Howz I pose to seez tru all dis hair!


----------



## CHITheresa (Apr 30, 2011)

Awe that's cute, Amberleah had same problem the other day.
Then she kept wanting to eat it or rip it out of my head.


----------



## svdreamer (Feb 20, 2010)

lol Babushka tries to tug all my hair out, too. She think it's a pull toy. She's almost lost in your hair.


----------



## rms3402 (Dec 2, 2010)

LOL! Is that little Jade? She's such a princess!


----------



## TLI (Sep 3, 2008)

CHITheresa said:


> Awe that's cute, Amberleah had same problem the other day.
> Then she kept wanting to eat it or rip it out of my head.





svdreamer said:


> lol Babushka tries to tug all my hair out, too. She think it's a pull toy. She's almost lost in your hair.


Thank you!! 

Jade is such a passive lil girl. She just sits in all that hair like its the grandest thing. :lol: 



rms3402 said:


> LOL! Is that little Jade? She's such a princess!

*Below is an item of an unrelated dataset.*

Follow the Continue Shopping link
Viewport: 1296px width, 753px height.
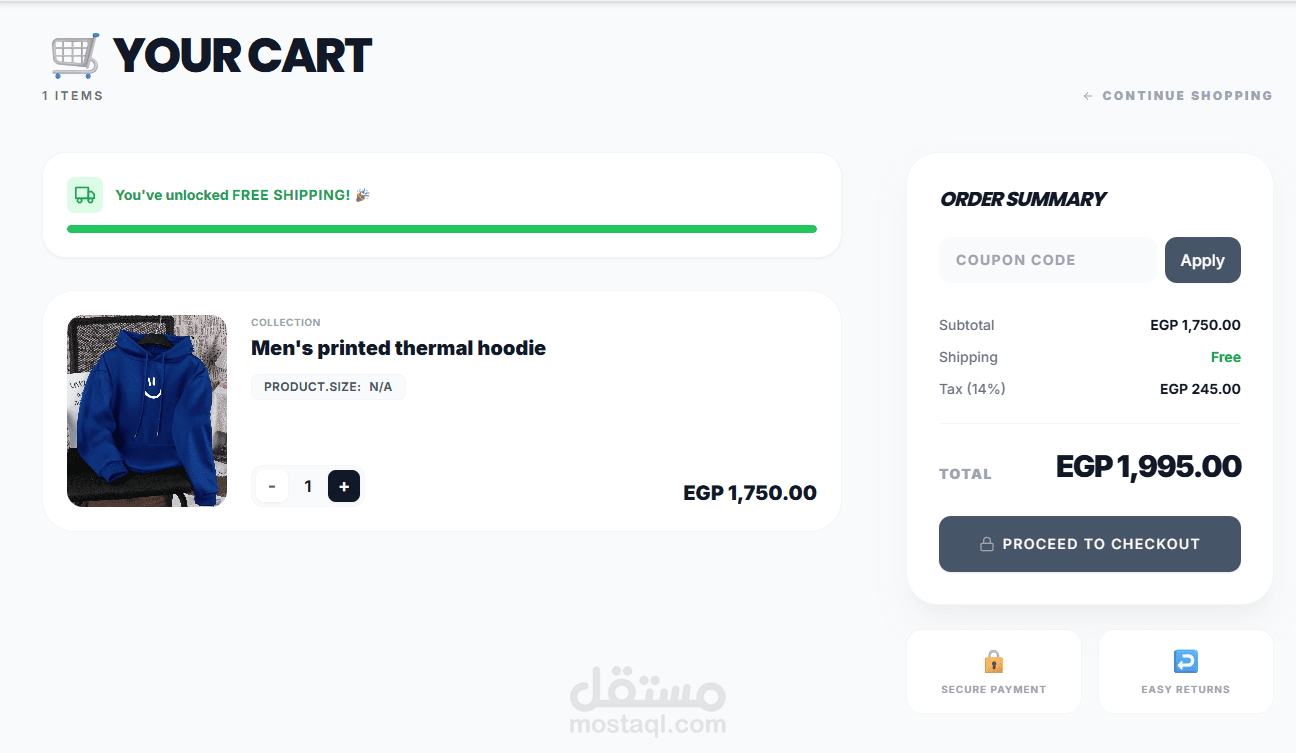click(x=1187, y=96)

Yeah, that's Ms. Mini Munchkin. :lol: Thank you!!


----------



## BellaLina's Mom (Mar 16, 2007)

Too cute!


----------



## elaina (Jul 1, 2008)

lol, so cute!!!


----------



## bayoumah (Nov 30, 2010)

hi i always love seeing your babies


----------



## AC/DC Fan (Sep 15, 2010)

Always adorable, T!!


----------



## TLI (Sep 3, 2008)

Thanks everyone! At least it keeps her warm. :lol:


----------



## quinnandleah (Sep 28, 2011)

Cute pics.


----------



## rokmurphy (Oct 31, 2011)

HAHA!Love it!!


----------



## TLI (Sep 3, 2008)

Thank you all!!!


----------



## Chachis Mom (Dec 23, 2011)

What a lil cutie!


----------